Did you ever see one of those awful action thrillers or crime dramas (where, as Jon Stewart once pointed out, "all the action takes place in a strip club"), usually starring Mickey Rourke, Eric Roberts, Rutger Hauer, Michael Madsen, or some refugee from the Brat Pack, on late night cable? Well, "Phoenix" is the "Chinatown" of those movies. Which, in case you miss my meaning, means it's really quite good.
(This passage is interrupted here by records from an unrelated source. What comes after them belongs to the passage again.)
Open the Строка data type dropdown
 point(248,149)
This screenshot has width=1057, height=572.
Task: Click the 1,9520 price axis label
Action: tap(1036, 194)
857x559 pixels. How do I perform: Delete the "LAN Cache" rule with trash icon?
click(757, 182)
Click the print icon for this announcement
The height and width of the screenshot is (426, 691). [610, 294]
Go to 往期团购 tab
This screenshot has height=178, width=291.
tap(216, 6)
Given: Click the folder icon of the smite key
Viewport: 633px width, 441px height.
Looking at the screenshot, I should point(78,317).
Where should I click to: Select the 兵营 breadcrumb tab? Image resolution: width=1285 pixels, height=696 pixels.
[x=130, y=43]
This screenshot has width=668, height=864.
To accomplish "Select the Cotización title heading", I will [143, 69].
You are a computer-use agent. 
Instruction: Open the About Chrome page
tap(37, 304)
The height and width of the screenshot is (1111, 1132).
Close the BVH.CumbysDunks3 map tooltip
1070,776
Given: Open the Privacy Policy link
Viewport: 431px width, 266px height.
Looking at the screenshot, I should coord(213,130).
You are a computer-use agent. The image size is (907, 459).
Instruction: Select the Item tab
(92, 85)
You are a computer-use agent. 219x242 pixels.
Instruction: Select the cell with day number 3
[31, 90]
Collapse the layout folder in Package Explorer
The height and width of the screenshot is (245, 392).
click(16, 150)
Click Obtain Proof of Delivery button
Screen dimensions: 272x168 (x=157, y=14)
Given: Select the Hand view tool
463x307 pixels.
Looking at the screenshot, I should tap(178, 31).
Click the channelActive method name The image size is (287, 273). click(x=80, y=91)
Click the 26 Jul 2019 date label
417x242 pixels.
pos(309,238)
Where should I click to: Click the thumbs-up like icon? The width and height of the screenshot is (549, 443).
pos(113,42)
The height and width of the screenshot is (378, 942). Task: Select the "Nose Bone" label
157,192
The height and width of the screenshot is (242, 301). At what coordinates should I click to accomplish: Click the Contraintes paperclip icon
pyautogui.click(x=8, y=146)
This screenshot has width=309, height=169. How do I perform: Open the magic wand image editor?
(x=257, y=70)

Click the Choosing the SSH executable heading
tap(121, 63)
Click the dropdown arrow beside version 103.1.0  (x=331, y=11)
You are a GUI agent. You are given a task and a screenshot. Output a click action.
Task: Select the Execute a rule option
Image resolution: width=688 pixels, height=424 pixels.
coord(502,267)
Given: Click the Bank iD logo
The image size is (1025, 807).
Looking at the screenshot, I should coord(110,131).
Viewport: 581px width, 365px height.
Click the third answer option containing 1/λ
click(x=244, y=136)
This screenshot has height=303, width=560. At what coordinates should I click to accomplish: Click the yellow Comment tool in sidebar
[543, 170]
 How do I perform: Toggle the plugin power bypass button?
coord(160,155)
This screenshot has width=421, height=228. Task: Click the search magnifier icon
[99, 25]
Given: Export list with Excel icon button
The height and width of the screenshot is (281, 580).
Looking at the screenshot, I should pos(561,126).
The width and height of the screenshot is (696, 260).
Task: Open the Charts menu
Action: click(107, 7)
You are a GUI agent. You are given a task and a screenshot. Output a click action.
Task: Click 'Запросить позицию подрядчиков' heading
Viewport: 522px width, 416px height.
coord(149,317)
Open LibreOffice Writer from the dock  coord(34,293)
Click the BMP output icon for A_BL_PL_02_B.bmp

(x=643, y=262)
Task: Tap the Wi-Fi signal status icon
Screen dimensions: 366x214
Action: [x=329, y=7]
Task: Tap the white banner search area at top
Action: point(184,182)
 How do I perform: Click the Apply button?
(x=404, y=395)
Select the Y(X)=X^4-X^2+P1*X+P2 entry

This is a supremely fun film if you like (or hate but have seen) any of these B action flicks. It should be used in film schools when teaching this overlooked genre ("Contemporary exploitation films," they'd probably call them.). This movie has a loan shark, a bookie, crooked cops, bagmen, a strip joint that figures prominently in the plot, a sultry siren in bed with everybody, a cleverly masked heist, a lucky fill-in-the-blank item, a burned out beauty with a sexy jailbait daughter, and a hero with a chance at redemption, if only he can keep from screwing everything up. This movie's got everything, and that's the point.
Ray Liotta stars (in, for my money, the best performance of his career) and, although one of the aforementioned crooked cops, has an incorruptible sense of honor. For example, he has accumulated a substantial gambling debt, but won't let anyone else pay it off or make it go away because he refuses to "welsh." It's a piece of advice given to him by his late gambler father, you'll probably not be surprised to learn.
The plot is, to pay off the sizable debt, Liotta and three of his fellow crooked cops mastermind a heist in a strip club where everything goes wrong while they wear funny animal masks. "But," as I often tell people, "it's not like it sounds."
If you're still not convinced, the fact that Anjelica Huston is a part of this film's great cast should tell you something. Also, watch out for the amazing Tom Noonan as a lisping bookie and a scene with Giovanni Ribisi where you can see the conclusion coming but is still satisfying even if you've already figured it out because of Liotta's intense performance.
3 out of 4 stars on the fun scale. (Probably less on the quality scale.)